July 2021 JetBlue West Coast Route Map

Data via Cirium
JetBlue started LAX to Charleston (SC), Hartford, Jacksonville, and Richmond in the “long and thin” market category, several of those getting a shot from Las Vegas as well. It also finally went international from LAX, adding Cancún, Liberia, Los Cabos, San Jose (CR), and later starting Nassau and Puerto Vallarta.
LAX Starts to Unravel
Most of these efforts at LAX failed. Richmond didn’t make it out of 2021. Austin, Bozeman, Raleigh/Durham, San Jose (CR), and Seattle ended before summer 2022. Charleston and Seattle were gone by the end of 2023 with Cancún shortly after.
Those weren’t strategic cuts, however. Those wouldn’t come until JetBlue CEO Robin Hayes was pushed out in February 2024. That’s when the airline finally made the decision that should have been made years before.
The Death of the West, Part 1
The first round of cuts hit in June 2024 at the beginning of the summer. LAX lost most of its short-haul flying with the end of Las Vegas, Liberia, Miami, Puerto Vallarta, Reno, and San Francisco. Orlando was gone by September with Hartford and Newark ending in October.

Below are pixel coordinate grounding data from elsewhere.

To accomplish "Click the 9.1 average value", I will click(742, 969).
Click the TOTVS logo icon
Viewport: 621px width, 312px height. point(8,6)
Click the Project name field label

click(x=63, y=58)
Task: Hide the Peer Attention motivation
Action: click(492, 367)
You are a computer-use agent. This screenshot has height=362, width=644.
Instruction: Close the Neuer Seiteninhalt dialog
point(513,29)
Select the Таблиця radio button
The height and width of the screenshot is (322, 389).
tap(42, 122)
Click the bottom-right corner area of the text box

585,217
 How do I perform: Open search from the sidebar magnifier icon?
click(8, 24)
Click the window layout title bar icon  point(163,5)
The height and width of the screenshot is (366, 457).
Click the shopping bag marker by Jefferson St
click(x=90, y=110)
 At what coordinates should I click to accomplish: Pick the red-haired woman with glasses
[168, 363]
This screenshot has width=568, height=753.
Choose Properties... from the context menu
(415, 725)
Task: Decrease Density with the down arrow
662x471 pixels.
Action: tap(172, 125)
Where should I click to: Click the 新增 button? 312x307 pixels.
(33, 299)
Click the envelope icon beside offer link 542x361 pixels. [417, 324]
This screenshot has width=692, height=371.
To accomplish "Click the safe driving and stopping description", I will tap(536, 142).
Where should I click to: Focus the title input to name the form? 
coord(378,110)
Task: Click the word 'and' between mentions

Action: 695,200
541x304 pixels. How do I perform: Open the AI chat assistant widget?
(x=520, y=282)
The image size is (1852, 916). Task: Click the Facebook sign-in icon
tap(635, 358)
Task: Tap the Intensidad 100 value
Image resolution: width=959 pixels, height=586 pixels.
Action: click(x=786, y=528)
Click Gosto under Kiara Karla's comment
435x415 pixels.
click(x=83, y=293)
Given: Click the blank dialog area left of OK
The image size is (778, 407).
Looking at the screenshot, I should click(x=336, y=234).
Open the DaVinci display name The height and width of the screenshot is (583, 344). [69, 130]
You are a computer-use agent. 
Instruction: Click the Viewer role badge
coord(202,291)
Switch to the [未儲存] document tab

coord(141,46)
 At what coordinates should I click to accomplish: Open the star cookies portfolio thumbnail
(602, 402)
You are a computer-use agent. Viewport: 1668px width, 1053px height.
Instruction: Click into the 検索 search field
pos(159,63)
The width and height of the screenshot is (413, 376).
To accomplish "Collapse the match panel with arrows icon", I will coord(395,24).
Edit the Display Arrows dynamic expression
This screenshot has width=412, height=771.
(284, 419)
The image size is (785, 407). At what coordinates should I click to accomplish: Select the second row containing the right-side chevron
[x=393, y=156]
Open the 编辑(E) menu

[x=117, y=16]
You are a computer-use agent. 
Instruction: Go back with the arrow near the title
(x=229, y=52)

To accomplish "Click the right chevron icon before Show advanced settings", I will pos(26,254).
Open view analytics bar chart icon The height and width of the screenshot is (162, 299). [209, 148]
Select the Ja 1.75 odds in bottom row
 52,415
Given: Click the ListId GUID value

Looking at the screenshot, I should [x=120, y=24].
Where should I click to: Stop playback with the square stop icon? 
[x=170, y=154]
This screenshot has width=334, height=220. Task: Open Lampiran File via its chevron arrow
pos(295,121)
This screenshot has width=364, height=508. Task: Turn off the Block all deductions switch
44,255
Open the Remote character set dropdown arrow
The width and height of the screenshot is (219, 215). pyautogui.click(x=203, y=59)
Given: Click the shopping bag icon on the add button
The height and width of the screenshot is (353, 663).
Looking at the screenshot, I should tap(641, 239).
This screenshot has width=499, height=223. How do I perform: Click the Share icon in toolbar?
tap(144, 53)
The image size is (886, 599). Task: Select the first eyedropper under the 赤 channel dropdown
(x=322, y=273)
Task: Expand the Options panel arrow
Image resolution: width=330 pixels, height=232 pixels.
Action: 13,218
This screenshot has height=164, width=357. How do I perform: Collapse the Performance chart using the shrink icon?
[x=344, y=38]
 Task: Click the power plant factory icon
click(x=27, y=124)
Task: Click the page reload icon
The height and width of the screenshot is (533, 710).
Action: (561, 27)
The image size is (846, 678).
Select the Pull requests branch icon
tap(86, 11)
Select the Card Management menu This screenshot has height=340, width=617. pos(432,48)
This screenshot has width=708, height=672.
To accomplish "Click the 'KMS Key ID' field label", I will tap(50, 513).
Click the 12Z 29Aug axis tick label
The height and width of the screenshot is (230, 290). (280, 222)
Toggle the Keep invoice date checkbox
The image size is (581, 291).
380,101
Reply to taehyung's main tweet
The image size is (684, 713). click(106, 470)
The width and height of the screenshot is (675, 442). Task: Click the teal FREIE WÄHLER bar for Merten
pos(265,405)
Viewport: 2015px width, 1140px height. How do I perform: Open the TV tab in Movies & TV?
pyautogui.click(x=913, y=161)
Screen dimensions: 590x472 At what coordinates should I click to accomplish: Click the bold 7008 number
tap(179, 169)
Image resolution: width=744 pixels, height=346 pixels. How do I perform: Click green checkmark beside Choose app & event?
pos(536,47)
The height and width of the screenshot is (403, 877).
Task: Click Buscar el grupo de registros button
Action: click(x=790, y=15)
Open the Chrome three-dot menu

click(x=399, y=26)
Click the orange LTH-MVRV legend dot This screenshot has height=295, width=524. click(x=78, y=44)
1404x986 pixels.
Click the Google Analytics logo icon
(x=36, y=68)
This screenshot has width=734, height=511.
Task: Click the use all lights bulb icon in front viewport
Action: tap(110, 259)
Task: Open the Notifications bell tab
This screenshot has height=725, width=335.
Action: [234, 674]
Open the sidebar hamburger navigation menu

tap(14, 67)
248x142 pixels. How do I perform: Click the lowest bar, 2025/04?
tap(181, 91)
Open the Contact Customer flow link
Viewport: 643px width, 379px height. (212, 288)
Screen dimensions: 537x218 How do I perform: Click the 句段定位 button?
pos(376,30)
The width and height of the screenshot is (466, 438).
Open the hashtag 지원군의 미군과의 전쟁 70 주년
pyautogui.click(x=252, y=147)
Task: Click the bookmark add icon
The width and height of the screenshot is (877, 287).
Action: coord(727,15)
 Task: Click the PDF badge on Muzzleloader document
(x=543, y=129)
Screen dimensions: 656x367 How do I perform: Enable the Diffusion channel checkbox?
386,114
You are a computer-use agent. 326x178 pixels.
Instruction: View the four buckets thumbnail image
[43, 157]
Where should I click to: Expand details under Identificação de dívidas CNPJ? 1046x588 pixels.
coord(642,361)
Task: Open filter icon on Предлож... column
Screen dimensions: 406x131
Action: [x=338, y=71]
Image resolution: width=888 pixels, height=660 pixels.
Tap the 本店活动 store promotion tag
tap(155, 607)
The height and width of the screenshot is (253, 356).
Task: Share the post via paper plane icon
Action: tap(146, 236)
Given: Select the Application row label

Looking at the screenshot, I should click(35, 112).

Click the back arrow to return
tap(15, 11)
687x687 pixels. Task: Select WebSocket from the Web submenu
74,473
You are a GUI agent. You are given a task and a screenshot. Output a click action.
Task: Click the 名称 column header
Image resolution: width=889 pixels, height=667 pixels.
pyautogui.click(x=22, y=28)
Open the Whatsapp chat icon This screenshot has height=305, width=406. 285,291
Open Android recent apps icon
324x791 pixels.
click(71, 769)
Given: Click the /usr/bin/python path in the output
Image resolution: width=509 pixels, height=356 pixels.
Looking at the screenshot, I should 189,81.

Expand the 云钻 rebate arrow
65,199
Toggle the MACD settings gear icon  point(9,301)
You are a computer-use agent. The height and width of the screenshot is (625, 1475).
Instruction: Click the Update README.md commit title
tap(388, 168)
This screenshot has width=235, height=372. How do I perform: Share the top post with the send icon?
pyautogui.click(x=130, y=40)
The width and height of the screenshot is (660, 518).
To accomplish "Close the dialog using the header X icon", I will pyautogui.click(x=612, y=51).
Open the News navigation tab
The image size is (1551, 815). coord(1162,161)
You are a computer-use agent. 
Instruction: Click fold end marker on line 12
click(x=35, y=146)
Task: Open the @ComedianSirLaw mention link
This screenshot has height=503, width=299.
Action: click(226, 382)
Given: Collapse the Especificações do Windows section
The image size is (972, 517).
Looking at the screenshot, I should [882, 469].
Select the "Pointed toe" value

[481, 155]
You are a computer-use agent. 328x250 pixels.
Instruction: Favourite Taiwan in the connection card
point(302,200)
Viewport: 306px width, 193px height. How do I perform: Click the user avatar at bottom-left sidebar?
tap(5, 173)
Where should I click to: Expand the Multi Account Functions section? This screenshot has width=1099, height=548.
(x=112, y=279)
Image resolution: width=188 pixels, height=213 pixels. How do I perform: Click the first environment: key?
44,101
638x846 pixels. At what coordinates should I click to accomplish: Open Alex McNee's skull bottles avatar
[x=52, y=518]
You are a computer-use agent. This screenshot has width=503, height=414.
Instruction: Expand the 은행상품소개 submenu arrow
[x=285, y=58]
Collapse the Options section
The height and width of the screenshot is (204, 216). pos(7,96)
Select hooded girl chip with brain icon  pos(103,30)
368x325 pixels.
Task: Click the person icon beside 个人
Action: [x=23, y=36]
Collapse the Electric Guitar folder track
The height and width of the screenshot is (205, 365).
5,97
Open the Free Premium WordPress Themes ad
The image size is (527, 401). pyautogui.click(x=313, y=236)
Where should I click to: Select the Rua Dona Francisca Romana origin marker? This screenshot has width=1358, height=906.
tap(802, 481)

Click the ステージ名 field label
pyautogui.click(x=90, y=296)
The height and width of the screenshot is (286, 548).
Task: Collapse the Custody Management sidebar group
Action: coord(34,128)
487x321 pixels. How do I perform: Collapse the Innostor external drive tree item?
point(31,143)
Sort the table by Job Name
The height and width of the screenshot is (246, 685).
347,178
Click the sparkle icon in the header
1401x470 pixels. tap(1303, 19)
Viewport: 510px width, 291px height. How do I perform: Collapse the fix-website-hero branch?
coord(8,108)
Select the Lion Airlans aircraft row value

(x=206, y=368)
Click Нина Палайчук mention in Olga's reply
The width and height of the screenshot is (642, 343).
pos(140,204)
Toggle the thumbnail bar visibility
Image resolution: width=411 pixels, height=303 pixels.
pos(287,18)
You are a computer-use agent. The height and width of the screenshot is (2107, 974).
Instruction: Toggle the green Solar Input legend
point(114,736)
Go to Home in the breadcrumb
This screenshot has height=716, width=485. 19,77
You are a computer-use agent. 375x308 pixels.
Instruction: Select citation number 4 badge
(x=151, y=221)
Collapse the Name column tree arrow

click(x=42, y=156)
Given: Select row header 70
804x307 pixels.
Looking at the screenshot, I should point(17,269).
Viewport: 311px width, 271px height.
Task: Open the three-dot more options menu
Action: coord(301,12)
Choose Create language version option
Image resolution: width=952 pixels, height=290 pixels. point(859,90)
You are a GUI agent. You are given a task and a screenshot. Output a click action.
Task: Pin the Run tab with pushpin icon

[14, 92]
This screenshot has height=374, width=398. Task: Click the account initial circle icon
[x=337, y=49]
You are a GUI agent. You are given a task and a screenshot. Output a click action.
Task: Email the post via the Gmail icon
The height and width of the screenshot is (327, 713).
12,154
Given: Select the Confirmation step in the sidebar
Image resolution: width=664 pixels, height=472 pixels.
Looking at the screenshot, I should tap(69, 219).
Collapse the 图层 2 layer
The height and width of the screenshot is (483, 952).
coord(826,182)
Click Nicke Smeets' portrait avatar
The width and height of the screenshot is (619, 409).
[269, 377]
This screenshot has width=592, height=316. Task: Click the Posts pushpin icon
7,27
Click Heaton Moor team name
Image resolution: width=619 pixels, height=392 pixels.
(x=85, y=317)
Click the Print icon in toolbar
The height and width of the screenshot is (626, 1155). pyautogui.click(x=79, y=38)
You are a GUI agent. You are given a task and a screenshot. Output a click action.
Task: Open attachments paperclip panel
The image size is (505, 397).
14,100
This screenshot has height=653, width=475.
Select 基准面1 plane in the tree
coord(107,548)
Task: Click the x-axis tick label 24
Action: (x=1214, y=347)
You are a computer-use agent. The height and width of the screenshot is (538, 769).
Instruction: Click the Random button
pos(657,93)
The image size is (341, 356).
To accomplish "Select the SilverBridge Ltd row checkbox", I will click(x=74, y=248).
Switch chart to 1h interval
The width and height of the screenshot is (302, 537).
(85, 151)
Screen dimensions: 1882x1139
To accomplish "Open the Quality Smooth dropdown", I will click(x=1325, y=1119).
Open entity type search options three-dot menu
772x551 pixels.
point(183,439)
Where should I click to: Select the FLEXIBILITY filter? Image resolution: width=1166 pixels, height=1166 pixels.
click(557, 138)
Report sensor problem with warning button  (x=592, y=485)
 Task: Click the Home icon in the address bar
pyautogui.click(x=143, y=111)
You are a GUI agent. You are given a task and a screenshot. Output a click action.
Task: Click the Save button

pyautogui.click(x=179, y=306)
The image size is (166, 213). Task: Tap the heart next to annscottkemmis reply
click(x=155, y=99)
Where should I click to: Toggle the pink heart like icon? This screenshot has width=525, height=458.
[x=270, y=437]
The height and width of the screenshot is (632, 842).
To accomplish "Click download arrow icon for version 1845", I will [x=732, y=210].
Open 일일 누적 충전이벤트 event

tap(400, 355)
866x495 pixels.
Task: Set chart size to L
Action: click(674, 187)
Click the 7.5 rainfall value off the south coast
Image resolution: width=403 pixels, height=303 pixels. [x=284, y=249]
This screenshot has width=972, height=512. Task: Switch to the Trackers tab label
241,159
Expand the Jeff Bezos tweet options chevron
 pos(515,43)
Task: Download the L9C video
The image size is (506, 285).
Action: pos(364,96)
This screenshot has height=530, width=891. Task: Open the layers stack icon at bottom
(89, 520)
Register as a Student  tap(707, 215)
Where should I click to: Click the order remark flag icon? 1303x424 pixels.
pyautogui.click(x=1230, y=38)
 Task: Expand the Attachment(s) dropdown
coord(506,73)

The only short haul flights left from LAX were Los Cabos and Salt Lake City. It looked more and more like a destination than an origin, but the end was delayed. And other West Coast airports were not to be spared either.
The Death of the West, Part 2
When JetBlue rolled out its winter schedule for 2024, it created a new normal. The airline left Burbank and decided not to come back to Palm Springs for winter. It even suspended JFK – Seattle for winter since that’s when leisure demand is lowest.
From LAX, the last short-haul flights to Los Cabos and Salt Lake City were canceled outright. So what is left?
Here’s the winter plan:
January 2025 JetBlue West Coast Route Map

Data via Cirium
- Boston – Las Vegas (3x daily), Los Angeles (3-5x daily), San Diego (1-2x daily), San Francisco (4x daily), Seattle (1x daily)
- Fort Lauderdale – Las Vegas (2x daily), Los Angeles (4-5x daily), San Diego (1x daily, holidays only), San Francisco (2x daily)
- JFK – Las Vegas (3-5x daily), Los Angeles (7-9x daily), Reno (1x daily, holidays only), San Diego (1-2x daily), San Francisco (5-6x daily)
- Los Angeles – Buffalo (1x daily, holidays only), West Palm Beach (1x daily, winter only)
And that’s it. As you can see, with the exception of a couple of long-haul LA routes, this is all about feeding the airline’s main Boston, Fort Lauderdale, and JFK focus cities.
Presumably, there will be changes to the summer plan, but as of now, here’s what is expected to come back seasonally:
- Boston – Portland (OR), Sacramento, San Jose
- JFK – Ontario, Reno, Sacramento, Seattle
- Los Angeles – Buffalo, Hartford
Again, other than a couple LAX long-hauls, it’s all about the focus cities. And this is really how it should be. The West Coast focus cities are dead, and the flying that remains is meant to serve the focus cities where JetBlue remains strong, in the Northeast and Florida. It was one heck of a run, but now, JetBlue is making smart business decisions.